Earlier, the Fed did everything possible to beat inflation; now, it has to think about how not to drive the economy into recession. A shift in outlook is a reason to cut rates. Let’s discuss this topic and make a trading plan for the EURUSD.
The article covers the following subjects:
Highlights and key points
- EURUSD reacted incorrectly to Jerome Powell’s speech.
- The Fed is focusing on the employment sector.
- The labor market is cooling down.
- CPI slowdown will accelerate the risks of the euro rallying to $1.09 and $1.0935.
Weekly US dollar fundamental forecast
Markets did not want to scrutinize Jerome Powell’s speech. Ahead of the Fed chief’s testimony before the Senate Banking Committee, asset managers have been traders building up bullish bond wagers since July 1, betting on a federal funds rate cut signal in Powell’s remarks. As a result, the EURUSD is trading almost unchanged, although the Fed chair actually gave a signal in his speech.

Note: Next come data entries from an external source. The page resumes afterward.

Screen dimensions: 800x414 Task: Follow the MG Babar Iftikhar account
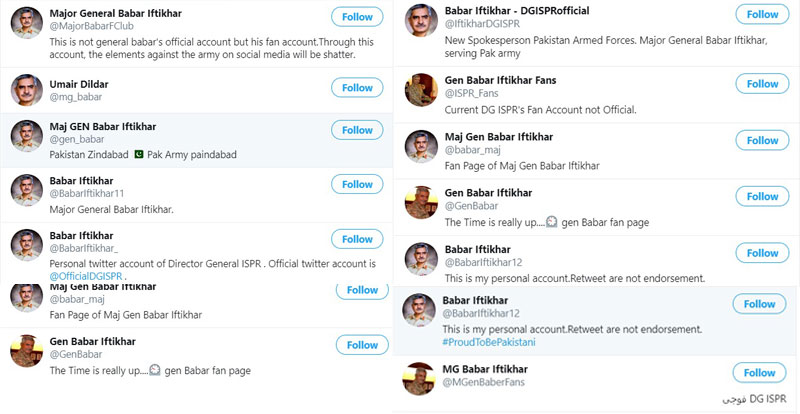(759, 373)
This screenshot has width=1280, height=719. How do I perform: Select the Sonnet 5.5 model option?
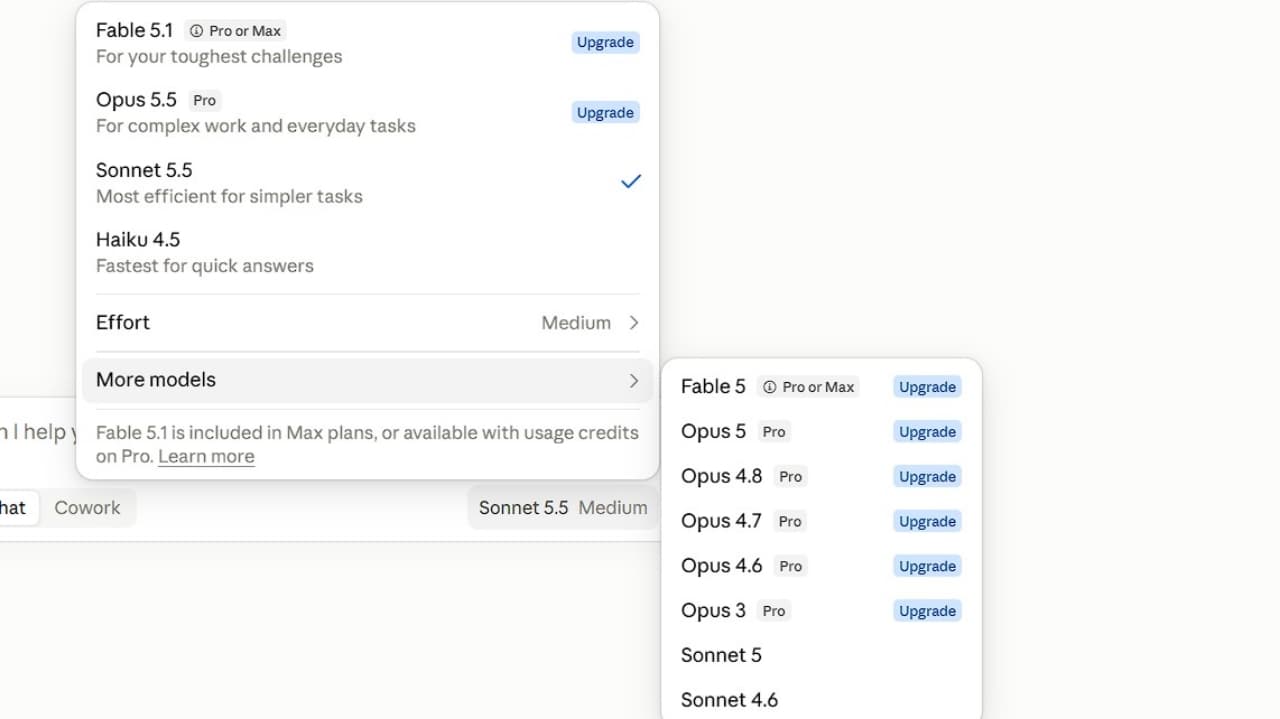pyautogui.click(x=367, y=182)
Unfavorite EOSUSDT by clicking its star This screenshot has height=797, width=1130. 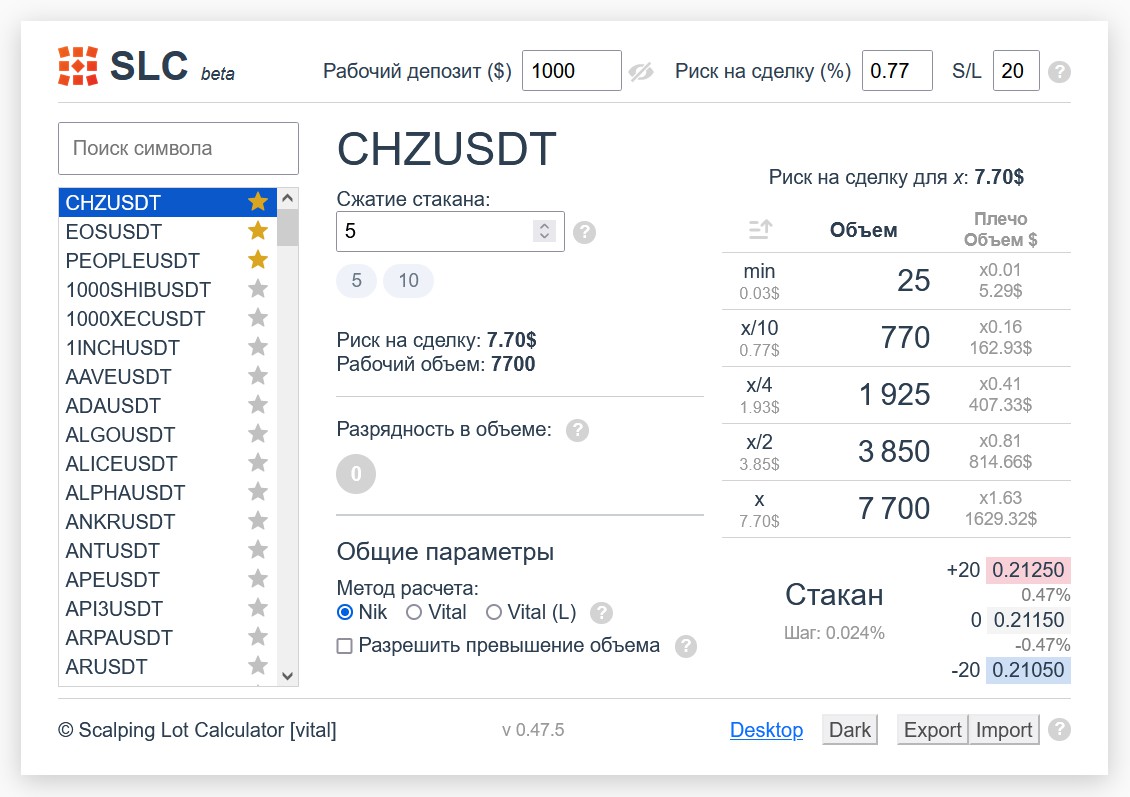258,231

The Fed chairman made a cautious but important shift, bringing the central bank closer to loosening monetary policy. He said that employment was not a source of widespread inflationary pressure for the economy. In fact, FOMC officials have long cited an overheated labor market as the main risk to lower prices. Interestingly, a little later, US Treasury Secretary Janet Yellen repeated Jerome Powell’s statement almost verbatim. She believes that the labor market no longer fuels US inflation.
US Employment and inflation change
Source: Bloomberg.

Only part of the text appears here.